Emphysematous pancreatitis-The Deadly complication


An 87-year-old male presented in the ER with complaints of vomiting and malaise. He had no fever, however, he was tachycardiac and hypertensive. His abdomen was non-tender, distended and soft upon examination.

Upon further investigations, his liver function test showed mild derangement and there was a rise in his serum lipase levels. Furthermore, his white blood cell count was high. Ultrasound of the abdomen showed multiple gallstones and a stone within the neck of the bladder. The pancreas was normal. The investigations confirmed acute pancreatitis.

A conservative treatment plan was devised for the patient after which mild progress was seen. However, there was a marked elevation in his C-reactive protein and white cell count, which led to acute kidney injury (AKI), progression of abdominal distention and severe vomiting.

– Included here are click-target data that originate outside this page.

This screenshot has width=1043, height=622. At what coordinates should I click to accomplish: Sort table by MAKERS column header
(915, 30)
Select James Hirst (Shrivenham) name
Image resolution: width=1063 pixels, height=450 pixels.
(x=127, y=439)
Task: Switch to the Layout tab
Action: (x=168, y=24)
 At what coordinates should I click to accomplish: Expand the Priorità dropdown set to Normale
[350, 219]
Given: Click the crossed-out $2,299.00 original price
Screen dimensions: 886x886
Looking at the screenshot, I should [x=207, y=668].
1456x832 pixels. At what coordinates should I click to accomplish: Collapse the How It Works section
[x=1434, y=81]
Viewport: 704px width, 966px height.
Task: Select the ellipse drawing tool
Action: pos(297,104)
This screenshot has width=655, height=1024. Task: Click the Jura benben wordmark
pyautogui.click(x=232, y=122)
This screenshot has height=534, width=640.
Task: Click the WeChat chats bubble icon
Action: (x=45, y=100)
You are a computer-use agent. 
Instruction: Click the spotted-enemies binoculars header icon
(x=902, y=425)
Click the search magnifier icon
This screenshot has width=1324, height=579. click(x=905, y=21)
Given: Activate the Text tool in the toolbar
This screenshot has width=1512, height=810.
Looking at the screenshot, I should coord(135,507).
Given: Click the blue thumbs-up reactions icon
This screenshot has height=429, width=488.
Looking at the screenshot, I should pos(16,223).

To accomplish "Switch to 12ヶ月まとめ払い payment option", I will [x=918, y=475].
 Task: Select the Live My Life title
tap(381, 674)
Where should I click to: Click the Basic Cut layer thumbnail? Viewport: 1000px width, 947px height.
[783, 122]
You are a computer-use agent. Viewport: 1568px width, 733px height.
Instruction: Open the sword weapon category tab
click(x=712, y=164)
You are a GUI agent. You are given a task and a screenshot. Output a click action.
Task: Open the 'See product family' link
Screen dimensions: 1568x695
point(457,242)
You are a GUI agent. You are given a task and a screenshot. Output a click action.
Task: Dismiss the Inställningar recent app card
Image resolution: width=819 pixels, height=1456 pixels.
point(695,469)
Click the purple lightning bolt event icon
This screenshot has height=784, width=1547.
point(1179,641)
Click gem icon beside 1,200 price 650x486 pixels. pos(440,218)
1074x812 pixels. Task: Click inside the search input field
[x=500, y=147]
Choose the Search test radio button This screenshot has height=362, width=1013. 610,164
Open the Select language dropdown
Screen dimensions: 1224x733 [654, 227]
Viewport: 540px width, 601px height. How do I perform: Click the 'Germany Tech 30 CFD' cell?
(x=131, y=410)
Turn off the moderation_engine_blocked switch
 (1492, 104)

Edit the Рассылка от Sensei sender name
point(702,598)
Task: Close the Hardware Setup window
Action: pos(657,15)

A non-contrast CT of the abdomen and pelvis demonstrated serious peripancreatic inflammatory changes, the air in the biliary tree, pancreas, and gallbladder, progressing the case to emphysematous pancreatitis.

Management Plan

Pancreatic necrosectomy is the management of choice for pancreatic necrosis. However, in view of the patient’s past medical history of type 2 diabetes mellites and carotid artery stenosis, the option was a major risk.

Other than IV fluids, parenteral feed, and nasogastric tube decompression of the stomach, IV piperacillin/tazobactam was also given to manage the patient. The tests showed marked improvement with fall in CRP and WCC. Further improvement allowed the patient to be eligible for laparoscopic cholecystectomy. Moreover, the surgical intervention revealed an inflamed gallbladder and a normal cholangiogram.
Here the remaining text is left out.